** START **

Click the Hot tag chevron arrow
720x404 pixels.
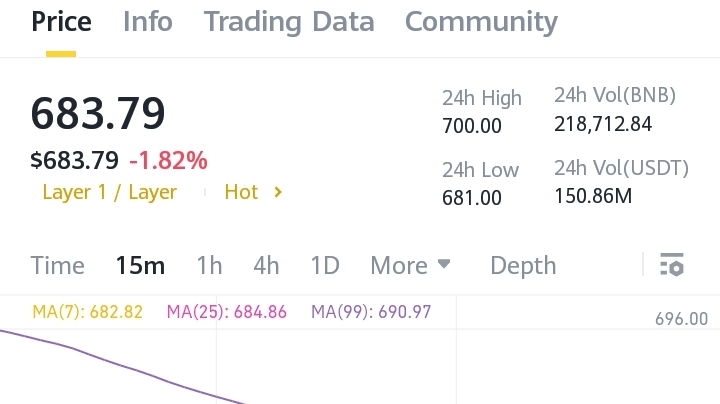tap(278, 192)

** END **
** START **

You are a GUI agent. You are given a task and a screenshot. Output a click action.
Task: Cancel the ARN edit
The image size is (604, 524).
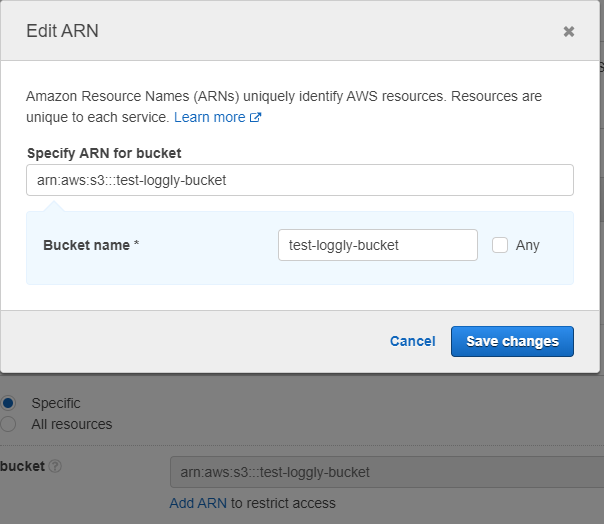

** END **

Work required
Duplicate the lines from the line with "You are a GUI" up to and including the line with "The image size is (604, 524).".

Answer to the problem
You are a GUI agent. You are given a task and a screenshot. Output a click action.
Task: Cancel the ARN edit
The image size is (604, 524).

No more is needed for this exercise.